§ **Task to complete**: Restate word for word the lines below, from the one containing "This screenshot has height=403, width=959." through the final line, with no pictures included.

----- Input for this task -----

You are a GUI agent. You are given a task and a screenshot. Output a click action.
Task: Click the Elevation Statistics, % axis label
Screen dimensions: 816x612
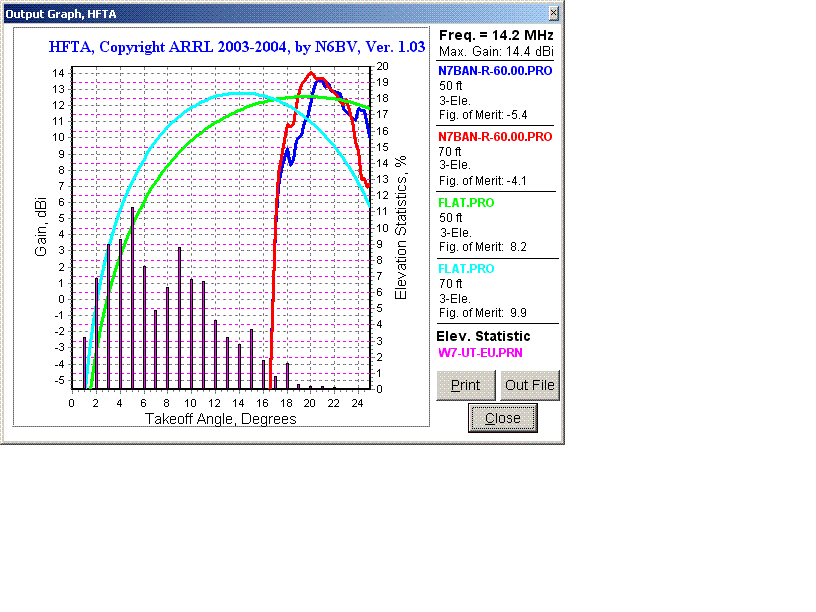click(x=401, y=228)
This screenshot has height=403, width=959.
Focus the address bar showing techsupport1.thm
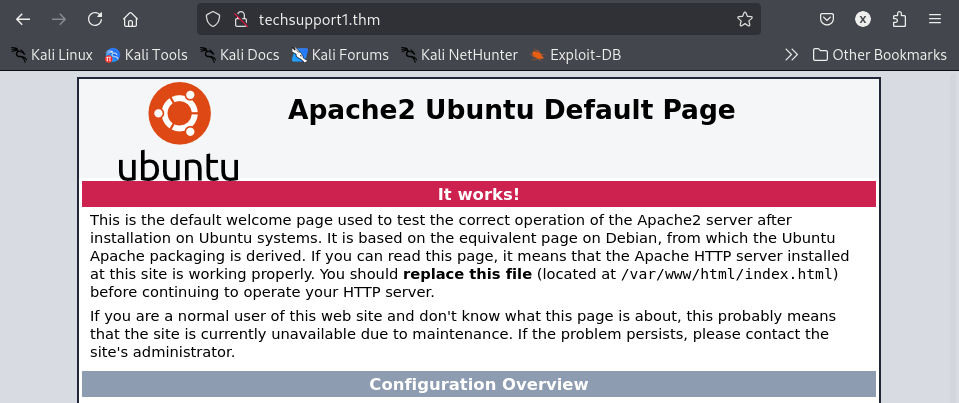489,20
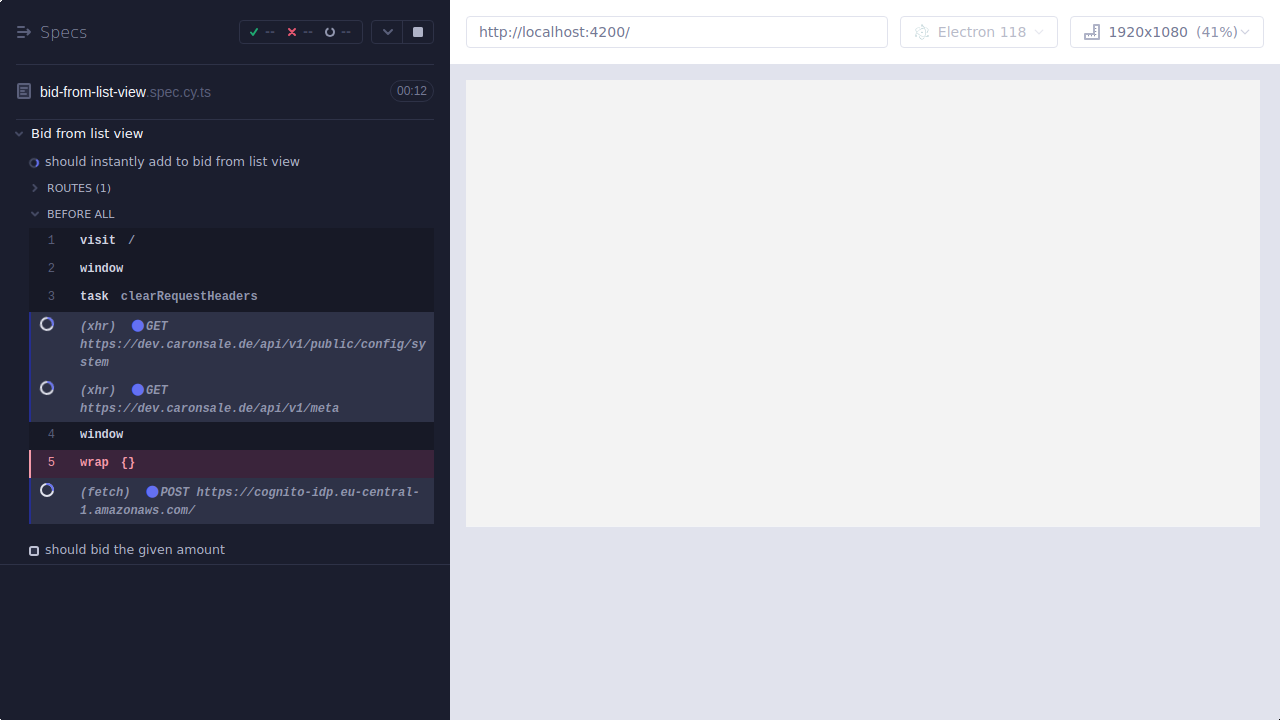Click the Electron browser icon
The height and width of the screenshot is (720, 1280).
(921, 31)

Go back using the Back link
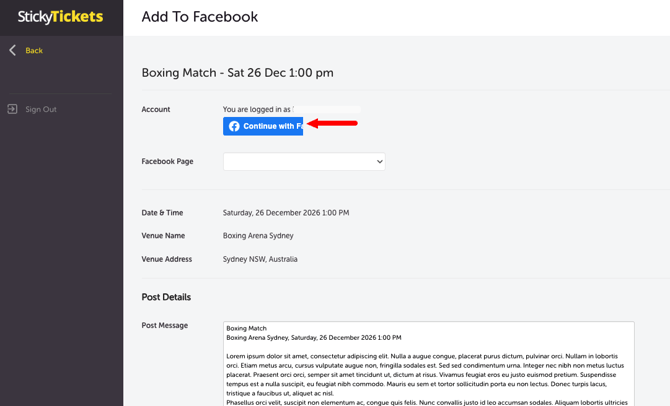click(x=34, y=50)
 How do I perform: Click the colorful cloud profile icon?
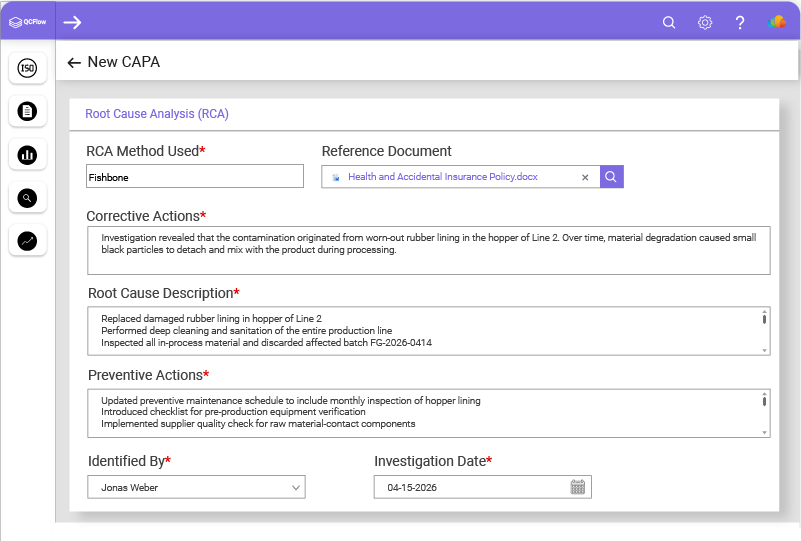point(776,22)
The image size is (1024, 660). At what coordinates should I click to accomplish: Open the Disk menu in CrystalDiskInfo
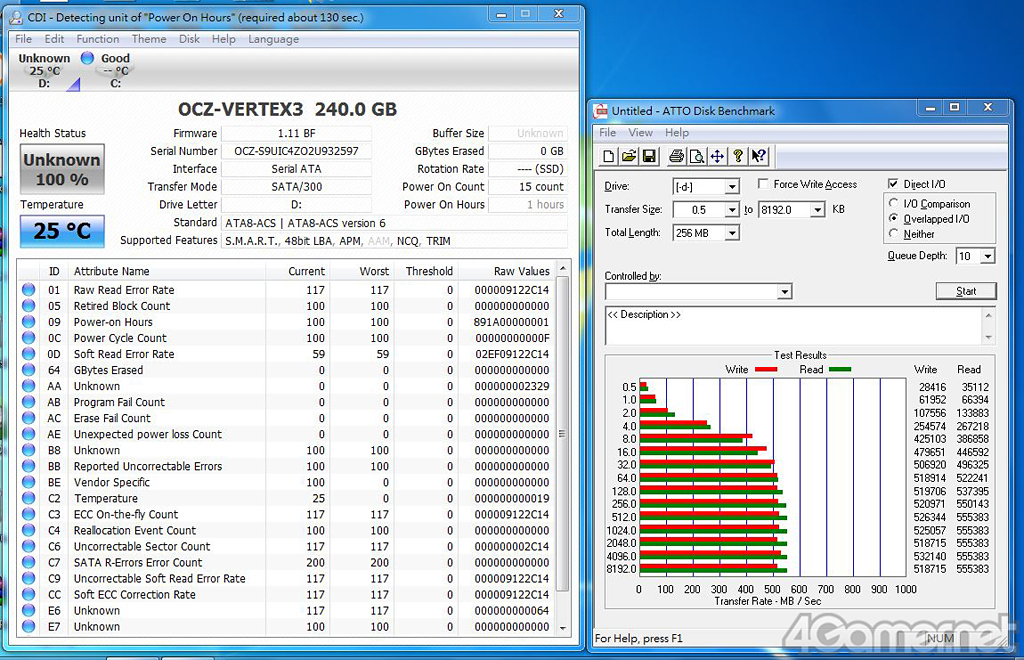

-----

§ **Exercise response**:
This screenshot has height=403, width=959.
Focus the address bar showing techsupport1.thm
489,20
Click the Electron browser icon
The height and width of the screenshot is (720, 1280).
(921, 31)

Go back using the Back link
click(x=34, y=50)
 How do I perform: Click the colorful cloud profile icon?
point(776,22)
The image size is (1024, 660). At what coordinates should I click to accomplish: Open the Disk menu in CrystalDiskInfo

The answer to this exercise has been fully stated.